* Collected data entries:
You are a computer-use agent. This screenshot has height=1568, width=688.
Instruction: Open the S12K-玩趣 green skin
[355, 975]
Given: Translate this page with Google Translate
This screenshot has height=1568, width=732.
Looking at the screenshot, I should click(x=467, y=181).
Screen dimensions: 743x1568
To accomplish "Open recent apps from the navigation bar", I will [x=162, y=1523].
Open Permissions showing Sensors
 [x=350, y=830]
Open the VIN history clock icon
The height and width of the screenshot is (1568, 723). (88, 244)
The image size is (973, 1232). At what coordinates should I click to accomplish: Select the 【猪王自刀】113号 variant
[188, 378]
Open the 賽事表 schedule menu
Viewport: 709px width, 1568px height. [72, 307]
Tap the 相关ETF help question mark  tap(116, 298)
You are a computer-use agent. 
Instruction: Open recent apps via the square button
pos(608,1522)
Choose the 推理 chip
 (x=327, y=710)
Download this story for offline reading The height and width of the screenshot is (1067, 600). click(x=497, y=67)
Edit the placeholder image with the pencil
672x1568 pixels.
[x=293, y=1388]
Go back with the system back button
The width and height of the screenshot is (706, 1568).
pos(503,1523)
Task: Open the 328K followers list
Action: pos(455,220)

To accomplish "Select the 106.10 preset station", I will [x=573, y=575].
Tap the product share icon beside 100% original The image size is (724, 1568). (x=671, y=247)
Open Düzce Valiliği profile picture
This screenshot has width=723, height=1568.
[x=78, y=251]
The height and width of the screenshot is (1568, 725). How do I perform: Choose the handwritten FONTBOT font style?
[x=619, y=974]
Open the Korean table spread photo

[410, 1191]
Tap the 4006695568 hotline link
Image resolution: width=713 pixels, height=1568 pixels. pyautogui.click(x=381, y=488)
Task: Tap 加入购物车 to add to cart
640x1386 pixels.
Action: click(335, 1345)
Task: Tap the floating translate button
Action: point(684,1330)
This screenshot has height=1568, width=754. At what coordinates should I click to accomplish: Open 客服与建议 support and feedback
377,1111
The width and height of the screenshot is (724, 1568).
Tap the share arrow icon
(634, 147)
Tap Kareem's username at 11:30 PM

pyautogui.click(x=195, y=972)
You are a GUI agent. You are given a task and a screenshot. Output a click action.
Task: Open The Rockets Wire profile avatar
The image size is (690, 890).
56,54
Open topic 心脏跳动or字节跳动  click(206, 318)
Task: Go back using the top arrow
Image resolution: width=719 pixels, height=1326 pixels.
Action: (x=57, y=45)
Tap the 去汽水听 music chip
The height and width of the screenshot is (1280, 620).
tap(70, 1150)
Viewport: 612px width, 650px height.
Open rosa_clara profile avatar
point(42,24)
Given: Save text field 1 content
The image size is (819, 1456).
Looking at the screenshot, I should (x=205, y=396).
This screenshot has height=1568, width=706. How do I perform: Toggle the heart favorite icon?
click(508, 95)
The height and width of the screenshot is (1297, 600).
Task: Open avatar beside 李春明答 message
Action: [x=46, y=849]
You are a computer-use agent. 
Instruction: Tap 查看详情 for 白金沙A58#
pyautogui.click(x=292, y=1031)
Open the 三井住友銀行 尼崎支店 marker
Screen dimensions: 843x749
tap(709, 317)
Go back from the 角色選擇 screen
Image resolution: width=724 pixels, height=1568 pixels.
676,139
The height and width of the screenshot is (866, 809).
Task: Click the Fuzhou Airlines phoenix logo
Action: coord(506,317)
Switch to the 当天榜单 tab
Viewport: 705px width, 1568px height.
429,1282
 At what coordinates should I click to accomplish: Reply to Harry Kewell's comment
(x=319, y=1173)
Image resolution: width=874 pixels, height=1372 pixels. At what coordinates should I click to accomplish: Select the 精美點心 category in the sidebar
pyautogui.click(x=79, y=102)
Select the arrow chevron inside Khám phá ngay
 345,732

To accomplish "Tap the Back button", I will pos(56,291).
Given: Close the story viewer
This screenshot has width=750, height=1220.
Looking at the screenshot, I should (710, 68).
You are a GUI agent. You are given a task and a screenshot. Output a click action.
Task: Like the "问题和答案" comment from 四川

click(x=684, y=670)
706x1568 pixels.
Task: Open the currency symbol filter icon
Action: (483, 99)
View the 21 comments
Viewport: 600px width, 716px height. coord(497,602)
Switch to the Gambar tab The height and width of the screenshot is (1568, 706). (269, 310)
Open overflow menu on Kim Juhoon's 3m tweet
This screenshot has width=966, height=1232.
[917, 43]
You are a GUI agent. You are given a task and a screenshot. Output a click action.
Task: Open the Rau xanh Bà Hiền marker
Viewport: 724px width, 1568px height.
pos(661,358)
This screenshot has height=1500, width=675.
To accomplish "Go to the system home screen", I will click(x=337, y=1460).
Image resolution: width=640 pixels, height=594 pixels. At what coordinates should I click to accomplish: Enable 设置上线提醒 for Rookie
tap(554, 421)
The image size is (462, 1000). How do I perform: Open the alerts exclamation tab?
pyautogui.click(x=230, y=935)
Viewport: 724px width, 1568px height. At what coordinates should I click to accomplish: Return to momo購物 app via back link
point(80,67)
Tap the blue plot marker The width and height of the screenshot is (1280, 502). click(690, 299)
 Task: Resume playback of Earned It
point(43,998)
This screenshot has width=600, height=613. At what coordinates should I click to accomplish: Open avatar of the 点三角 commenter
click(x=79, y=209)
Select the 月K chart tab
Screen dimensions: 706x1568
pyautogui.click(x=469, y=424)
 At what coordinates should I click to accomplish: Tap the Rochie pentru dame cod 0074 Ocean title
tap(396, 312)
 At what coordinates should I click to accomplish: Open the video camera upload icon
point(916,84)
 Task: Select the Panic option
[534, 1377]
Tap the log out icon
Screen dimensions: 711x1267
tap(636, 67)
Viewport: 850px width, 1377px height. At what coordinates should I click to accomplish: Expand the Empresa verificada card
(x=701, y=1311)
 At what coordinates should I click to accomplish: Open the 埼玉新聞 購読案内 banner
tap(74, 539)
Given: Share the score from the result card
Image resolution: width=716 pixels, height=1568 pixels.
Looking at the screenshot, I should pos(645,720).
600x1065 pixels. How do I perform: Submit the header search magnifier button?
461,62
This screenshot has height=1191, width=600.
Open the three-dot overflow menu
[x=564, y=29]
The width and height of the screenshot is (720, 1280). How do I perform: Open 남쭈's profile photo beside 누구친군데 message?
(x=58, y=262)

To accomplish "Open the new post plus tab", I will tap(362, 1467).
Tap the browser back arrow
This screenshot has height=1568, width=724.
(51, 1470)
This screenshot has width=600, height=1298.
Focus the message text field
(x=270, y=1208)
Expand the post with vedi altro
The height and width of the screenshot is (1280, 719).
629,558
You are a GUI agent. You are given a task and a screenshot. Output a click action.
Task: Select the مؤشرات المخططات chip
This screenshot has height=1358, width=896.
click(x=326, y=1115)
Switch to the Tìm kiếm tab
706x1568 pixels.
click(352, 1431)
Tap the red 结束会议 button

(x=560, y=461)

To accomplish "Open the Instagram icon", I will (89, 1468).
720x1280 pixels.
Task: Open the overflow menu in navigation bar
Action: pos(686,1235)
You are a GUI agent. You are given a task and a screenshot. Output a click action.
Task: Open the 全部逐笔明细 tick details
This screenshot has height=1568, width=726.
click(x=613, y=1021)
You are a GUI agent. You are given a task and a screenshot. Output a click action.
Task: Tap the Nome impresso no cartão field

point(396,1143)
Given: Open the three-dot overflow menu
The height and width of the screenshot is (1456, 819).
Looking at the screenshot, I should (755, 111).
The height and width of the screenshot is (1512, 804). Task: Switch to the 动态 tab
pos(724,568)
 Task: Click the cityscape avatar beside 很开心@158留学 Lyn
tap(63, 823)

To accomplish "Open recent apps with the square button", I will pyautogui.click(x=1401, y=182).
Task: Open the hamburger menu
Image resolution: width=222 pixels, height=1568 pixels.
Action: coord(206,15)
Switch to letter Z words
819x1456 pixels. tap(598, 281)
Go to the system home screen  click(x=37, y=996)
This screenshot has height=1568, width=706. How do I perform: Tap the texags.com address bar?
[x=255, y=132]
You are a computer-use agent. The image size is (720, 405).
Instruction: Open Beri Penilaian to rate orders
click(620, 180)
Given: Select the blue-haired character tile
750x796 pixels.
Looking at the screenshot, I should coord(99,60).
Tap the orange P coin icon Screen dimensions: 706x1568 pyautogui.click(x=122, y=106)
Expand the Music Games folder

* Prompt: Copy the rows verbatim, beginning with the first row and ending with the line that contains "[x=78, y=251]", including that line.

* The answer:
You are a computer-use agent. This screenshot has height=1568, width=688.
Instruction: Open the S12K-玩趣 green skin
[355, 975]
Given: Translate this page with Google Translate
This screenshot has height=1568, width=732.
Looking at the screenshot, I should click(x=467, y=181).
Screen dimensions: 743x1568
To accomplish "Open recent apps from the navigation bar", I will [x=162, y=1523].
Open Permissions showing Sensors
 [x=350, y=830]
Open the VIN history clock icon
The height and width of the screenshot is (1568, 723). (88, 244)
The image size is (973, 1232). At what coordinates should I click to accomplish: Select the 【猪王自刀】113号 variant
[188, 378]
Open the 賽事表 schedule menu
Viewport: 709px width, 1568px height. [72, 307]
Tap the 相关ETF help question mark  tap(116, 298)
You are a computer-use agent. 
Instruction: Open recent apps via the square button
pos(608,1522)
Choose the 推理 chip
 (x=327, y=710)
Download this story for offline reading The height and width of the screenshot is (1067, 600). click(x=497, y=67)
Edit the placeholder image with the pencil
672x1568 pixels.
[x=293, y=1388]
Go back with the system back button
The width and height of the screenshot is (706, 1568).
pos(503,1523)
Task: Open the 328K followers list
Action: pos(455,220)

To accomplish "Select the 106.10 preset station", I will [x=573, y=575].
Tap the product share icon beside 100% original The image size is (724, 1568). (x=671, y=247)
Open Düzce Valiliği profile picture
This screenshot has width=723, height=1568.
[x=78, y=251]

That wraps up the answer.